■ Consignes:
- a) Extrayez de la recension consacrée à C’est tout pour aujourd’hui le passage allant de « Prendre soin de » jusqu’à « en sa possession. », sans rien y modifier.
- b) Rédigez la suite de la recension consacrée à C’est tout pour aujourd’hui, à partir de sa dernière phrase.

---------- Extrait à lire ----------

Vous viviez à vous saluer d’un bout à l’autre,
écrire les vies qui passaient, les bonjours, je pense à toi.
Vous envoyiez des mots que vous ne saviez pas poèmes,
ce n’était parfois rien, pas des rimes, dire en peu de mots.
Prendre soin de les aligner dans la couleur des jours.
Ce texte de la page vingt-huit, Cécile Guivarch le sait poème, puisque le projet de C’est tout pour aujourd’hui est précisément de transformer en poésie tout un ensemble de lettres et de cartes postales du vingtième siècle confiées par des proches. C’est donc un projet de mémoire – presque une sorte d’archivisme poétique, tant est minutieuse l’attention portée par l’autrice aux documents qui ont été mis en sa possession.
Sont d’ailleurs égrenées en caractères italiques, au fil du livre, des transcriptions de ces correspondances qui font contrepoint aux poèmes. C’est là un procédé qui correspond tout à fait au double projet de Cécile Guivarch : d’un côté, elle cherche à mettre en lumière – à dépoussiérer, littéralement – des voix d’antan, tandis que de l’autre côté, elle tente de jeter un pont entre ces voix et les nôtres, nos voix contemporaines. La structure du livre le montre bien : une courte première partie s’intitule « De vous à moi », suivie de la partie centrale qui a pour titre « Vous », pour se clore enfin sur ce qui a presque une allure d’épilogue : « C’est nous, aujourd’hui ».
Souvent quotidiens, les écrits des vies minuscules sur lesquelles Cécile Guivarch se penche portent en eux une forme de tranquillité et de calme si puissante qu’elle en rayonne ; le travail d’écriture de la poète fait écho à cette simplicité et donne l’impression de n’être qu’un simple miroir où les mots auraient été décantés par le filtre du temps et de la sensibilité de la poète. Si certains fragments s’ancrent dans des contextes historiques nettement définis (comme ceux des pages soixante et soixante-et-un qui évoquent directement la guerre), la plupart restent assez flottants d’un point de vue temporel : ce qui semble intéresser la poète, ce sont davantage les traces du passé, le halo de lumière dont sont entourés les lettres et les cartes postales qui constituent son matériau d’écriture.
Cependant, il est impossible de rester neutre face à la prise de conscience du passage du temps : dès lors, en même temps que Cécile Guivarch redonne leur éclat aux traces de lumière qui traversent les écrits qui lui ont été confiés, elle questionne l’intemporalité de l’échange humain – on lit par exemple, à la page soixante-neuf, ce très court poème :
Mais peut-être que les mots d’autrefois
sont toujours les mêmes qu’aujourd’hui.

---------- Données ----------

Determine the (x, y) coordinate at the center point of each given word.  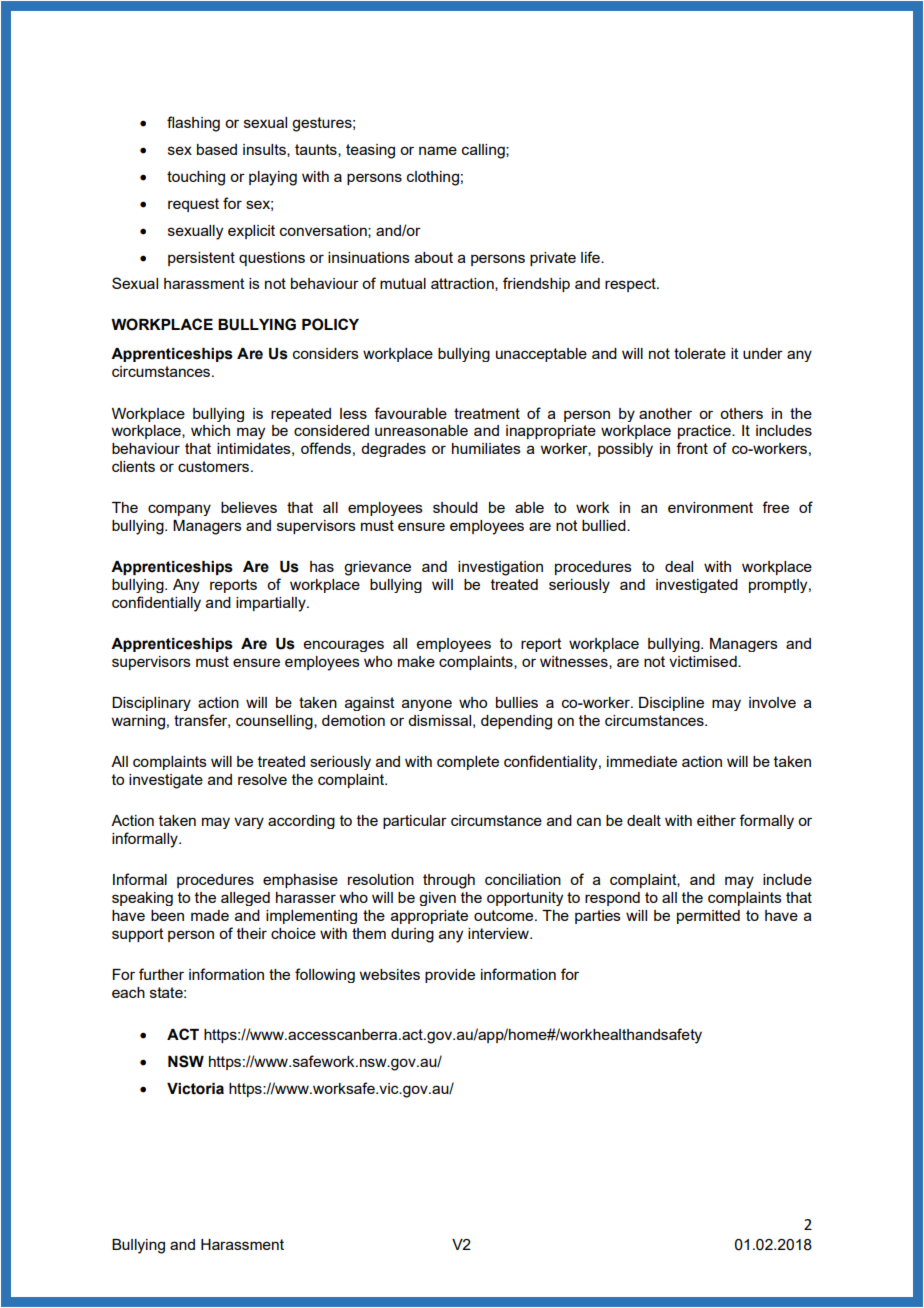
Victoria (195, 1089)
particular (415, 822)
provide (450, 976)
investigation (500, 568)
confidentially (156, 604)
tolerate (700, 353)
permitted (708, 917)
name (438, 150)
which (210, 430)
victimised (704, 661)
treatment (487, 413)
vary (249, 823)
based (217, 149)
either (716, 820)
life (591, 257)
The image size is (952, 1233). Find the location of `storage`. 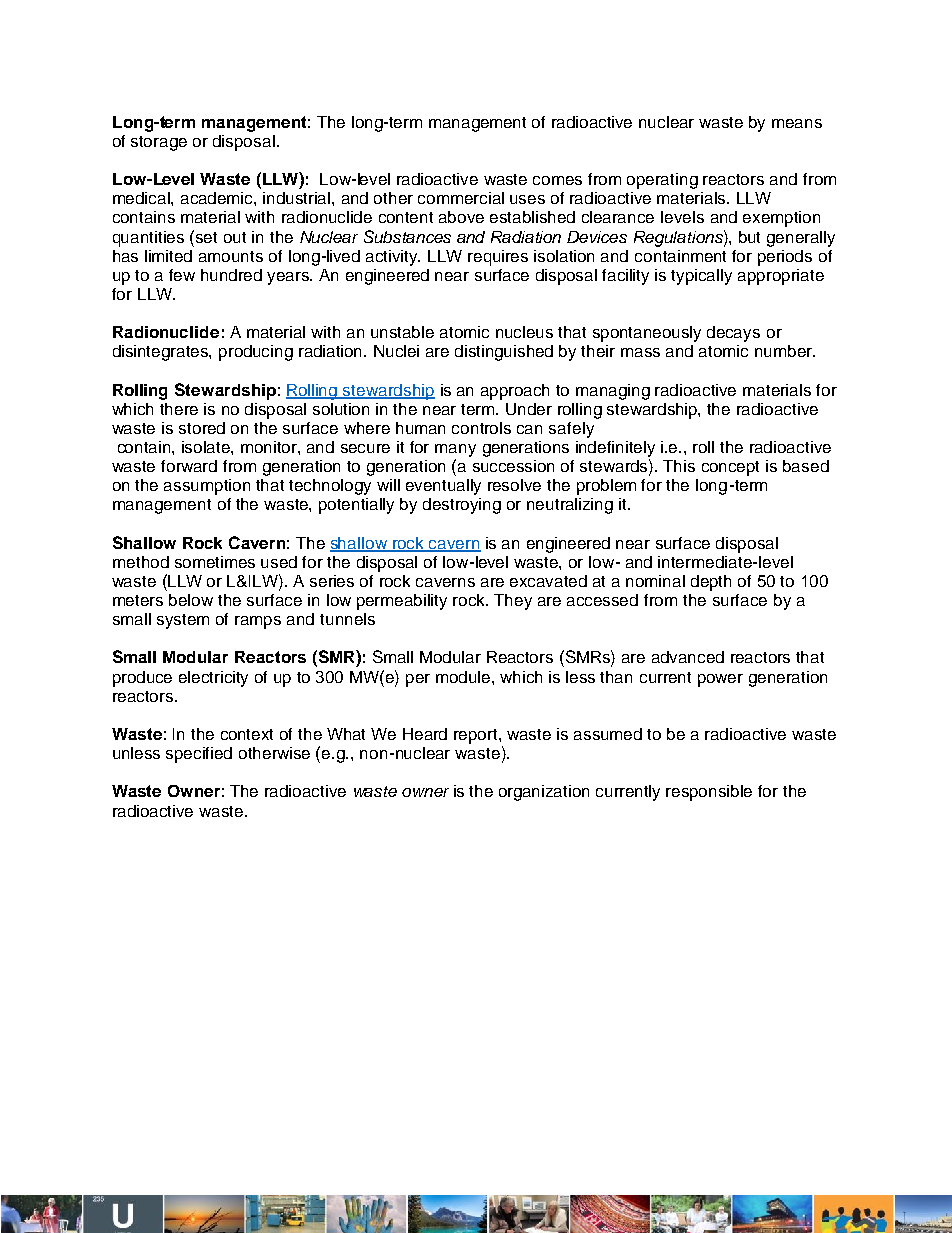

storage is located at coordinates (159, 143).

----------

■ Réponses par consigne:
- a)
Prendre soin de les aligner dans la couleur des jours.
Ce texte de la page vingt-huit, Cécile Guivarch le sait poème, puisque le projet de C’est tout pour aujourd’hui est précisément de transformer en poésie tout un ensemble de lettres et de cartes postales du vingtième siècle confiées par des proches. C’est donc un projet de mémoire – presque une sorte d’archivisme poétique, tant est minutieuse l’attention portée par l’autrice aux documents qui ont été mis en sa possession.

- b)
Cela me fait plaisir de vous savoir en bonne santé.
Autrement dit, la recherche de Cécile Guivarch ne se cantonne pas au dépoussiérage des traces de lumière qu’elle trouve dans son matériau, mais elle se poursuit par une interrogation sur, disons, les traces de ces traces, c’est-à-dire sur ce qu’il en reste aujourd’hui – comme dans ce poème de la page trente-et-un où la poète s’adresse directement à celles et ceux sur qui elle écrit :
Vous n’aviez besoin de rien pour écrire.
L’encre coulait sur le dos de la carte.
Simplement la santé est bonne.
Le printemps reviendra, il revient chaque année.
Vous revenez aussi, d’un siècle à l’autre où l’on s’écrit.
Entre hier et aujourd’hui, cela ne fait pas tant de temps.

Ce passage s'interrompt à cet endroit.